*** RECORDED INFORMATION
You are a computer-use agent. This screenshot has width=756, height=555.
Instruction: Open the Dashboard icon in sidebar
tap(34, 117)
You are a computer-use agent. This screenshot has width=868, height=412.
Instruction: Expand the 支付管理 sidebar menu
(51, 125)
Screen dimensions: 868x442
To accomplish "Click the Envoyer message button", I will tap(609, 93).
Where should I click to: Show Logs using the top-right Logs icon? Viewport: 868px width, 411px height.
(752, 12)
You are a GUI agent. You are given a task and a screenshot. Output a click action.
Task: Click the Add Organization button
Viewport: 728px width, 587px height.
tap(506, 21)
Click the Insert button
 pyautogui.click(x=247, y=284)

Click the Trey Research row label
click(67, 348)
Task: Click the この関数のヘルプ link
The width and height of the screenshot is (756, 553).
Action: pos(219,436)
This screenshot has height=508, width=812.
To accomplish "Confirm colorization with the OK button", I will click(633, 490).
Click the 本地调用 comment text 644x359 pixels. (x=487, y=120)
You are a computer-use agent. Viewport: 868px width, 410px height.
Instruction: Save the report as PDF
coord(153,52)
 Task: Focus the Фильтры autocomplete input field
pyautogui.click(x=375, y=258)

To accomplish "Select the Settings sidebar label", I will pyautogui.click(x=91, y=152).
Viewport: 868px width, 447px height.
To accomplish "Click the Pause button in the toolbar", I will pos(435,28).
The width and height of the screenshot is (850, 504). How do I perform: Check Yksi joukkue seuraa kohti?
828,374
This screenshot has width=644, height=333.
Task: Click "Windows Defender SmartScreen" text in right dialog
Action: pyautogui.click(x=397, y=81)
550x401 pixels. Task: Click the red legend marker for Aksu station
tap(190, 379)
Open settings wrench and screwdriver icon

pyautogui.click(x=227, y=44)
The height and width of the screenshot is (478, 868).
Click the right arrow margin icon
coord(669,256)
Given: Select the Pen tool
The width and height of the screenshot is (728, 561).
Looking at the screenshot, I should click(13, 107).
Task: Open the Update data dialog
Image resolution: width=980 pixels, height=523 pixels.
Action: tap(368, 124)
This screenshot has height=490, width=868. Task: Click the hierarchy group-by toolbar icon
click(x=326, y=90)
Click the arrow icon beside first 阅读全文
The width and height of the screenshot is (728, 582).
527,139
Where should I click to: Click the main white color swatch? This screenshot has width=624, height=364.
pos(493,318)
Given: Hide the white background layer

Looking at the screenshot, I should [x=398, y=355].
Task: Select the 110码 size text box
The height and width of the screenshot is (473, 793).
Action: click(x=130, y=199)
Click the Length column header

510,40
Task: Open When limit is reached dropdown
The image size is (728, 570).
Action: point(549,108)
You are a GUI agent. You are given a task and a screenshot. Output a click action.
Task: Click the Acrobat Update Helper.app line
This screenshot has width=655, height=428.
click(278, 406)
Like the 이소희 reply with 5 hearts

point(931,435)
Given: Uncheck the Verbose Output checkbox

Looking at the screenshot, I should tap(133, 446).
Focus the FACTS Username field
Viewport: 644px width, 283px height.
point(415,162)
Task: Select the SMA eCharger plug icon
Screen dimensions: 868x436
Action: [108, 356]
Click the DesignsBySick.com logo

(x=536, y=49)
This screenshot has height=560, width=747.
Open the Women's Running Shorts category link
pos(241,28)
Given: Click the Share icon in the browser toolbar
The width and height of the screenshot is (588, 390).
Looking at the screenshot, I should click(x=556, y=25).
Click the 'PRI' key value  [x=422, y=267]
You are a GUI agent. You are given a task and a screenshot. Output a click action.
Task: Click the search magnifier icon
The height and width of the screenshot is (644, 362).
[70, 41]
******
▸ REQUIRED WORK
The entries above must be output exactly, with every line preserved.

▸ SOLUTION
You are a computer-use agent. This screenshot has width=756, height=555.
Instruction: Open the Dashboard icon in sidebar
tap(34, 117)
You are a computer-use agent. This screenshot has width=868, height=412.
Instruction: Expand the 支付管理 sidebar menu
(51, 125)
Screen dimensions: 868x442
To accomplish "Click the Envoyer message button", I will tap(609, 93).
Where should I click to: Show Logs using the top-right Logs icon? Viewport: 868px width, 411px height.
(752, 12)
You are a GUI agent. You are given a task and a screenshot. Output a click action.
Task: Click the Add Organization button
Viewport: 728px width, 587px height.
tap(506, 21)
Click the Insert button
 pyautogui.click(x=247, y=284)

Click the Trey Research row label
click(67, 348)
Task: Click the この関数のヘルプ link
The width and height of the screenshot is (756, 553).
Action: pos(219,436)
This screenshot has height=508, width=812.
To accomplish "Confirm colorization with the OK button", I will click(633, 490).
Click the 本地调用 comment text 644x359 pixels. (x=487, y=120)
You are a computer-use agent. Viewport: 868px width, 410px height.
Instruction: Save the report as PDF
coord(153,52)
 Task: Focus the Фильтры autocomplete input field
pyautogui.click(x=375, y=258)

To accomplish "Select the Settings sidebar label", I will pyautogui.click(x=91, y=152).
Viewport: 868px width, 447px height.
To accomplish "Click the Pause button in the toolbar", I will pos(435,28).
The width and height of the screenshot is (850, 504). How do I perform: Check Yksi joukkue seuraa kohti?
828,374
This screenshot has width=644, height=333.
Task: Click "Windows Defender SmartScreen" text in right dialog
Action: pyautogui.click(x=397, y=81)
550x401 pixels. Task: Click the red legend marker for Aksu station
tap(190, 379)
Open settings wrench and screwdriver icon

pyautogui.click(x=227, y=44)
The height and width of the screenshot is (478, 868).
Click the right arrow margin icon
coord(669,256)
Given: Select the Pen tool
The width and height of the screenshot is (728, 561).
Looking at the screenshot, I should click(13, 107).
Task: Open the Update data dialog
Image resolution: width=980 pixels, height=523 pixels.
Action: tap(368, 124)
This screenshot has height=490, width=868. Task: Click the hierarchy group-by toolbar icon
click(x=326, y=90)
Click the arrow icon beside first 阅读全文
The width and height of the screenshot is (728, 582).
527,139
Where should I click to: Click the main white color swatch? This screenshot has width=624, height=364.
pos(493,318)
Given: Hide the white background layer

Looking at the screenshot, I should [x=398, y=355].
Task: Select the 110码 size text box
The height and width of the screenshot is (473, 793).
Action: click(x=130, y=199)
Click the Length column header

510,40
Task: Open When limit is reached dropdown
The image size is (728, 570).
Action: point(549,108)
You are a GUI agent. You are given a task and a screenshot. Output a click action.
Task: Click the Acrobat Update Helper.app line
This screenshot has width=655, height=428.
click(278, 406)
Like the 이소희 reply with 5 hearts

point(931,435)
Given: Uncheck the Verbose Output checkbox

Looking at the screenshot, I should tap(133, 446).
Focus the FACTS Username field
Viewport: 644px width, 283px height.
point(415,162)
Task: Select the SMA eCharger plug icon
Screen dimensions: 868x436
Action: [108, 356]
Click the DesignsBySick.com logo

(x=536, y=49)
This screenshot has height=560, width=747.
Open the Women's Running Shorts category link
pos(241,28)
Given: Click the Share icon in the browser toolbar
The width and height of the screenshot is (588, 390).
Looking at the screenshot, I should click(x=556, y=25).
Click the 'PRI' key value  [x=422, y=267]
You are a GUI agent. You are given a task and a screenshot. Output a click action.
Task: Click the search magnifier icon
The height and width of the screenshot is (644, 362).
[70, 41]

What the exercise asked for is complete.